Assignment One will build a basic system for Investment Portfolio and the remaining two assignments will add some enhancements. More specifically, you are asked to implement the following tasks for this assignment:
(1) A command loop that accepts one of these commands: buy, sell, update, getGain, search, and quit. For the buy command, the user needs to enter the kind of investment (either stock or mutualfund), followed by all the required attributes for the investment. Note that bookValue is calculated based on quantity and price, and the current bookValue if one is adding additional quantity to an existing investment. For sell, the user needs to provide a symbol, an actual price, and a quantity value. Note that selling is only possible if the investment exists and the available quantity is greater or equal to the requested quantity, and if the remaining quantity is greater than 0, we will also adjust the bookValue; otherwise, we will delete the investment from the portfolio. For update, we simply go through all existing investments and ask the user to enter the new prices. For getGain, we will calculate the total gain for all the available investments based on their current prices. For search, the user needs to provide values for up to three fields: symbol, keywords for the name, and a price range. Note that the user can enter an empty string (i.e., no value) for any or all of these fields. The quit command simply exits the command loop and then terminates the program.
(2) As described earlier, you should use two ArrayLists to store the investments: one for stocks and the other for mutual funds. When adding an investment to the corresponding list, you need to check the list to see if an investment with the same symbol already exists. If so, just increase the quantity and adjust the bookValue of the available investment; otherwise, create a new investment with the given information. Since all investments should have unique symbols, we should also check the other list to make sure that no existing investments have the same symbol as what is given from the user.

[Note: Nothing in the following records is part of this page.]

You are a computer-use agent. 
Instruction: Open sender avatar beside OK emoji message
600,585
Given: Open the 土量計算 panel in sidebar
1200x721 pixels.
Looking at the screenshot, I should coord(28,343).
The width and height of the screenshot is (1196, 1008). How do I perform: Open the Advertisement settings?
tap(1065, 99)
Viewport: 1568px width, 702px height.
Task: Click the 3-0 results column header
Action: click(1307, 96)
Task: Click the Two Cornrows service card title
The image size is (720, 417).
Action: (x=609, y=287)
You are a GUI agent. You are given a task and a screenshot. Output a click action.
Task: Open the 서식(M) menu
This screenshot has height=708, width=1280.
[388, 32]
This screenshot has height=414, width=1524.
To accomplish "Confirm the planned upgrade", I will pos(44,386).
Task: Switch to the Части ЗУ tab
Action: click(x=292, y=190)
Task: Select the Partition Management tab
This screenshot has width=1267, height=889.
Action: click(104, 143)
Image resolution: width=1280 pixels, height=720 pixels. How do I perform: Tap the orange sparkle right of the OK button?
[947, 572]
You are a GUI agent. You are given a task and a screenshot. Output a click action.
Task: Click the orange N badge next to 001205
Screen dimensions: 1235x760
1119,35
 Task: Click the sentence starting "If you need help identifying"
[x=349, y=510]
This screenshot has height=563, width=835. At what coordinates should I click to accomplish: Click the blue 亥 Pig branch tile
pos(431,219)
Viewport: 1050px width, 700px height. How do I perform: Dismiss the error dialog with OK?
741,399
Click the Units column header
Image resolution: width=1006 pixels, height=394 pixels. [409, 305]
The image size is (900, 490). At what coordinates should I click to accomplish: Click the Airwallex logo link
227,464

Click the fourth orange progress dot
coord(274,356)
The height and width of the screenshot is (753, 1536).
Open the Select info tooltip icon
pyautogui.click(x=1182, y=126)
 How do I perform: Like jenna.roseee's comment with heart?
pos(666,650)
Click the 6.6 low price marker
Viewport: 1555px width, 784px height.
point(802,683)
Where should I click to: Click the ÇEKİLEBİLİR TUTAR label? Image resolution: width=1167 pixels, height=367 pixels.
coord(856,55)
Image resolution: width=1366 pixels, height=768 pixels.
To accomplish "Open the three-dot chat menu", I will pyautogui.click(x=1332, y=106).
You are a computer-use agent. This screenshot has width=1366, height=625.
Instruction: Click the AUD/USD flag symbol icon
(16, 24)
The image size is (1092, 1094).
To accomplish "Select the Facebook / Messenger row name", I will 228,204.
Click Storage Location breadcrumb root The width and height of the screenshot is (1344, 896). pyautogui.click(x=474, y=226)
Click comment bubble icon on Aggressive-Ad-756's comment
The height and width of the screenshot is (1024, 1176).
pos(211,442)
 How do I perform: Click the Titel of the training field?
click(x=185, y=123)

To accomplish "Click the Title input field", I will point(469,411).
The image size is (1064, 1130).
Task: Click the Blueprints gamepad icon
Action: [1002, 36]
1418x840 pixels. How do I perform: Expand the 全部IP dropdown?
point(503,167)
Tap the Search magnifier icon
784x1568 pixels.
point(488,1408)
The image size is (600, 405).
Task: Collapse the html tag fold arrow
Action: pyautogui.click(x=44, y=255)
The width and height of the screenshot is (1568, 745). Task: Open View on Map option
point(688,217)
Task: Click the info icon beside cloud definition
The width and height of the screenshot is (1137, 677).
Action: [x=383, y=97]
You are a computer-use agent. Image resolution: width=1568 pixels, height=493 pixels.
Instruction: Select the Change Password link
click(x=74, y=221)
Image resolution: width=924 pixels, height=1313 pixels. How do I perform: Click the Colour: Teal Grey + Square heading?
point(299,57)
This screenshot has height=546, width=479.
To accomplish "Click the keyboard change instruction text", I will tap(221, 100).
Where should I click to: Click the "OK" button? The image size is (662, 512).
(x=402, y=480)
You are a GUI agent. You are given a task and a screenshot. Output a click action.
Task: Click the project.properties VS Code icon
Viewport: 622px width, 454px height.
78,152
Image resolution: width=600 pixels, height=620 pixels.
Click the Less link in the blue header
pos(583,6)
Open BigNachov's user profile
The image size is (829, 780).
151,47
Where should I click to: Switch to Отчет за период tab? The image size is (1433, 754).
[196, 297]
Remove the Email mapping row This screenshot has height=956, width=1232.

(3) Based on the description so far, your implementation should include at least three classes: Stock, MutualFund, and Portfolio. Both Stock and MutualFund classes can have the same set of attributes, including symbol, name, quantity, price, and bookValue, but they may have different methods to compute the bookValue, payment received, and gain of an investment. The Portfolio class requires more work, such as maintaining two ArrayLists for stocks and mutualfunds, searching the lists sequentially for the matched investments, and displaying the result on the screen.
(4) For each search request, you typically need to scan through both lists for stocks and mutuals: for the price range, you need to make sure that it covers the price of each matched investment; and for the search keywords, you need to make sure that they all appear in the name attribute of an investment, although they can be in a different order. Note that when matching two keywords, they have to be equal at the word level but the cases can be ignored. For example, Bank and bank are a match, but Bank and Banking are not. Also, the keywords Toronto Bank is matched by the name Bank in Toronto, since the search keywords can be matched in any order as long as they are all matched within the name.
(5) For all the class definitions, you need to follow the conventions by making all the instance variables private and providing suitable accessor and mutator methods. Also, as much as possible, you should provide suitable constructors and any other commonly used methods for a class, including the equals and toString methods. Any methods that work on an individual stock or mutualfund should be defined in its corresponding class, but any methods that work on a list of investments should be defined in the Portfolio class.
(6) You should organize all of your classes in one package and use Javadoc to create a set of external documents.